[BEGIN Records supplied]

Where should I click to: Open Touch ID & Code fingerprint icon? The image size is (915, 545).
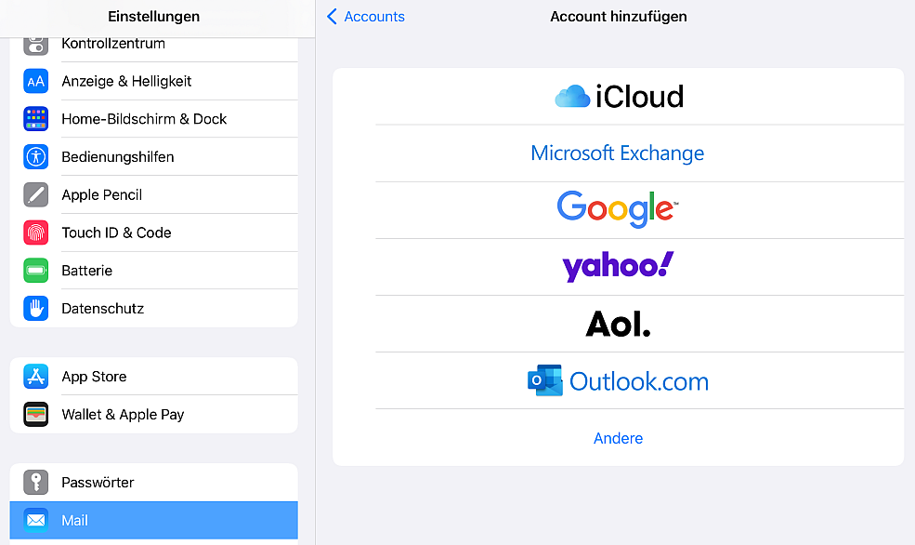click(35, 233)
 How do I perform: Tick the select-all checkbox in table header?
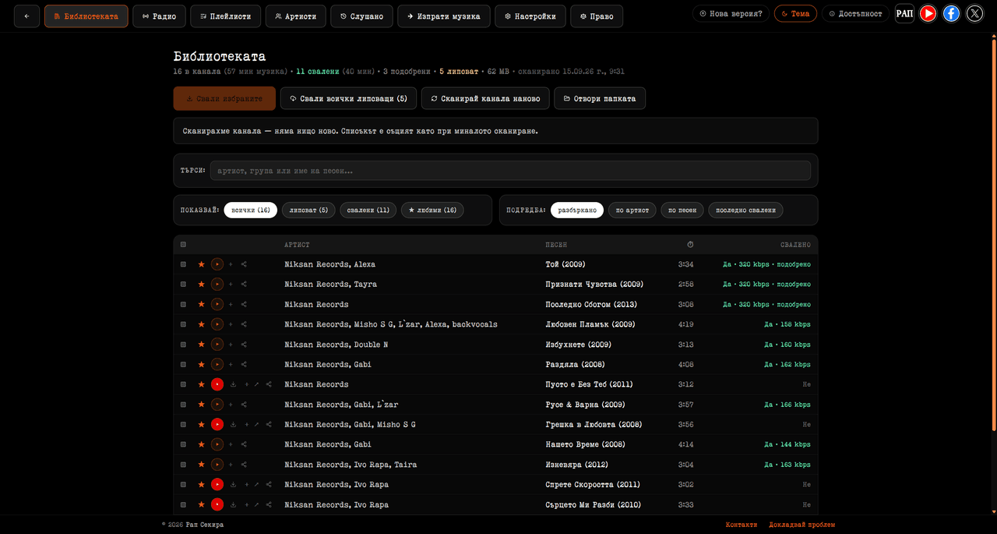click(183, 245)
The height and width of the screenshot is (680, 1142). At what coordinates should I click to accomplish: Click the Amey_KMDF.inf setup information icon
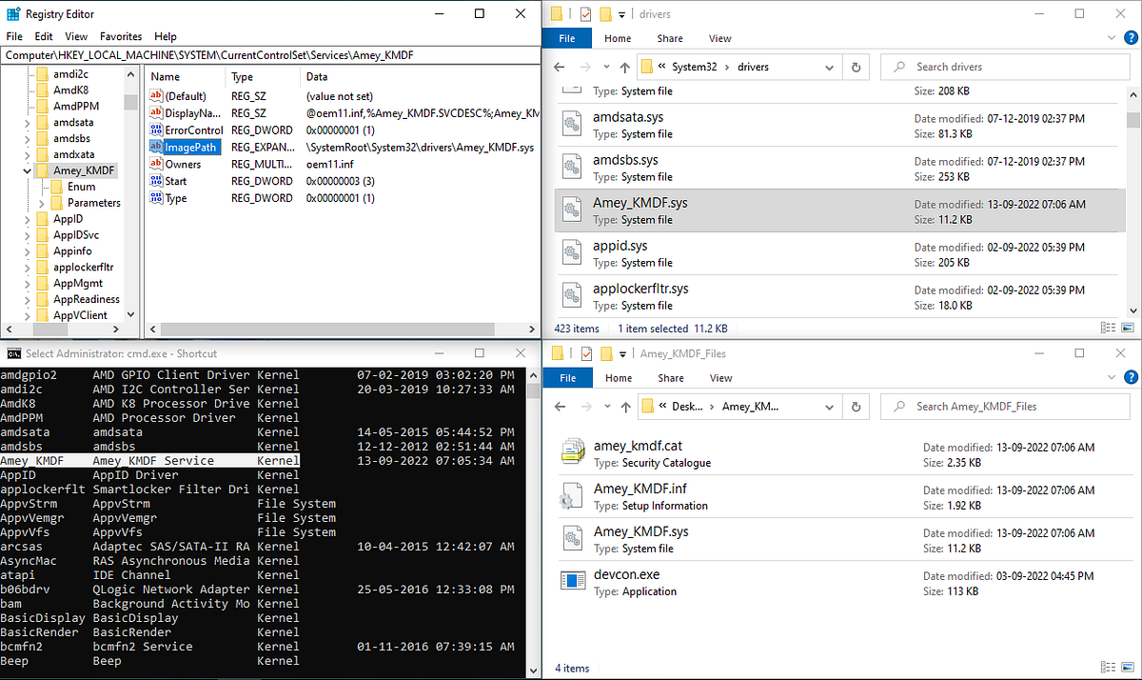(572, 495)
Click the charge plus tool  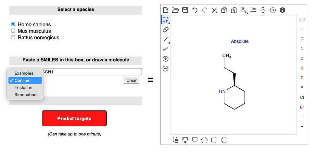(166, 59)
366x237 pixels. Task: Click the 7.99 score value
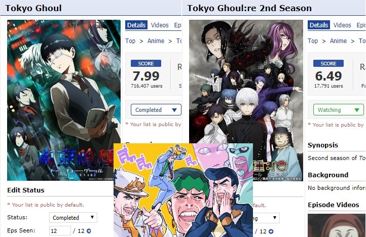pyautogui.click(x=146, y=76)

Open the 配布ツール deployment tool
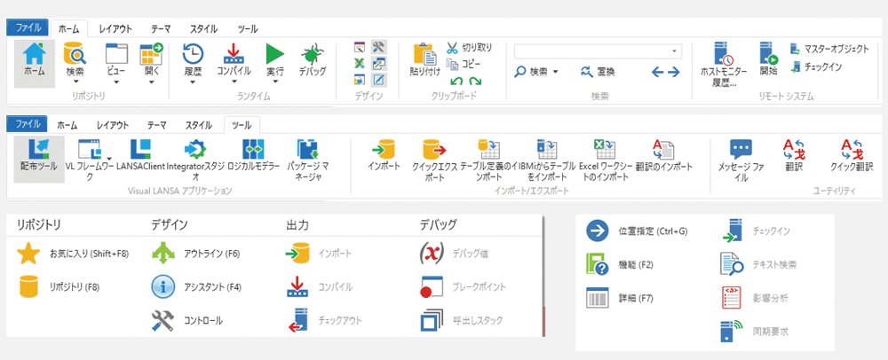tap(37, 149)
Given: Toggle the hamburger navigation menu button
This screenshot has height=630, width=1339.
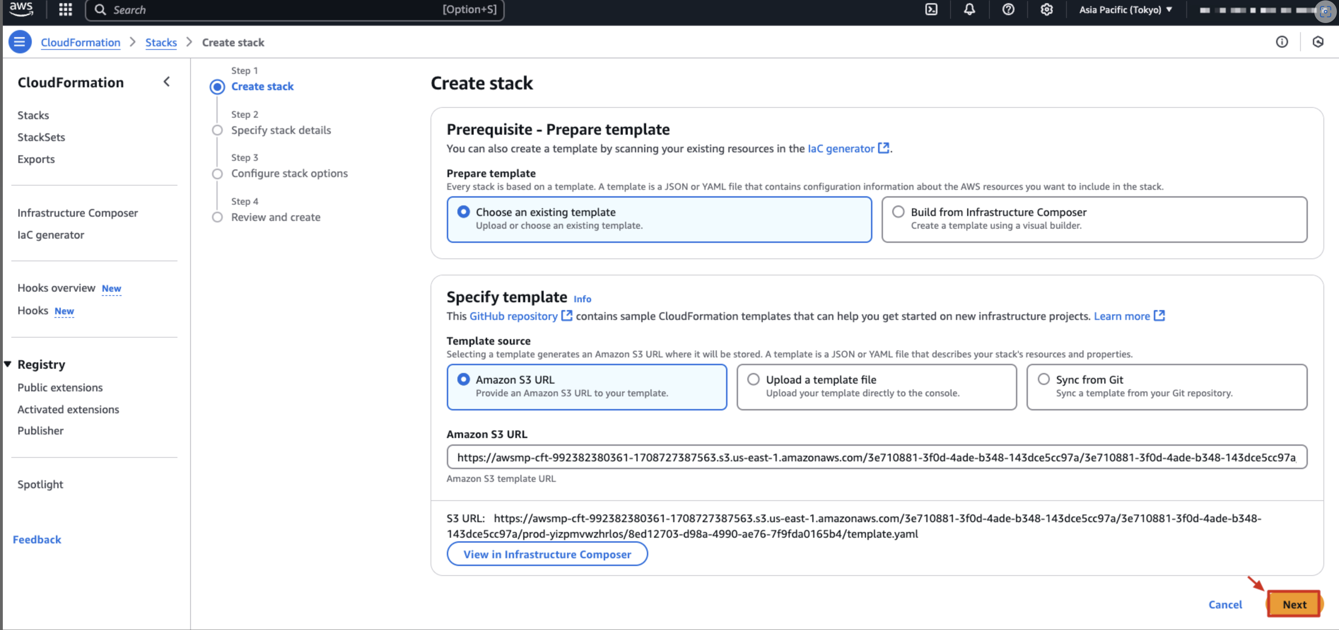Looking at the screenshot, I should pos(20,42).
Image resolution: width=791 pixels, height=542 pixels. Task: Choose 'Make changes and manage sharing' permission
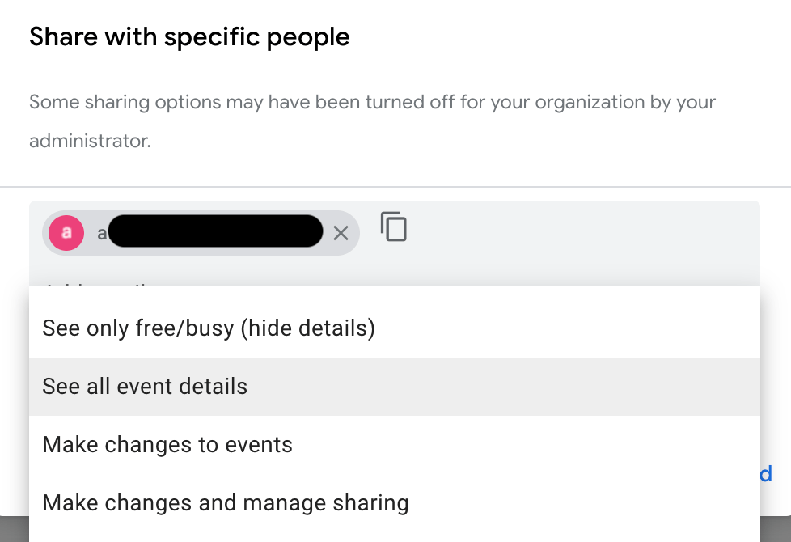[x=226, y=502]
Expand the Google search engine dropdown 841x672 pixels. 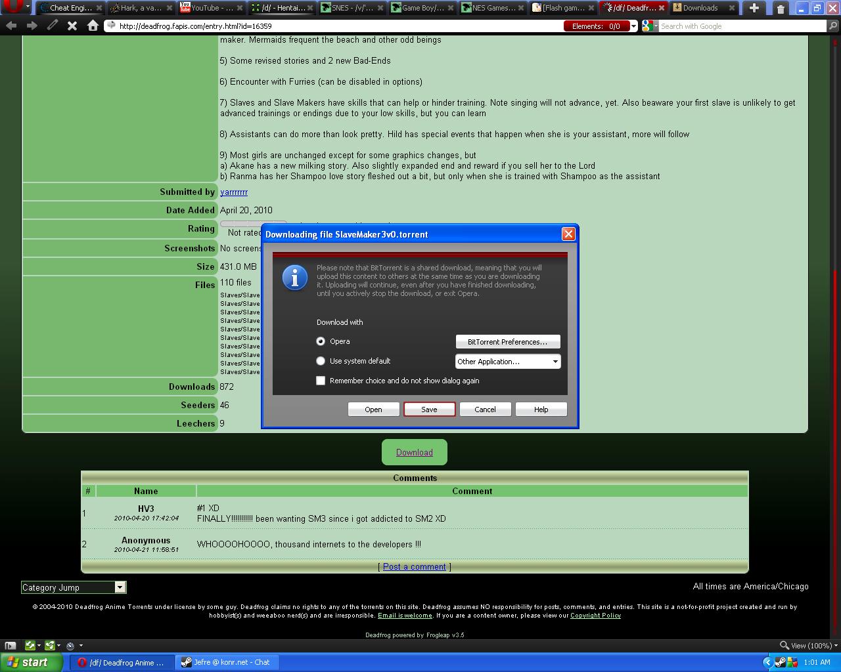click(650, 26)
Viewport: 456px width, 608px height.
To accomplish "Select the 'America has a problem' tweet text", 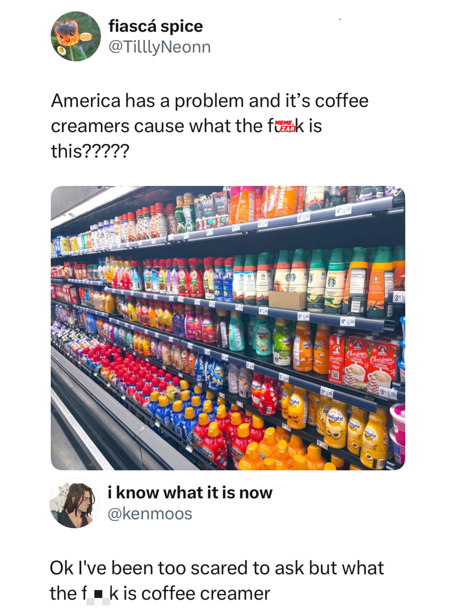I will tap(210, 126).
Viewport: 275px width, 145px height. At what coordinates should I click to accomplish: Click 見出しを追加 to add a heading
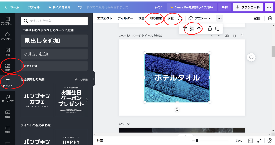(x=54, y=41)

[END Records supplied]

▸ **Stated exercise**
Put the data from the line that contains "Given: Toggle the" through the line that contains "Looking at the", both included, into a two-column CSV with columns instruction and coordinates. Write one row per request, quote each field, replace line breaks with spaces, and leave the pictures out.

▸ **Completed exercise**
instruction,coordinates
"Given: Toggle the hamburger navigation menu button This screenshot has height=630, width=1339.","Looking at the screenshot, I should pos(20,42)."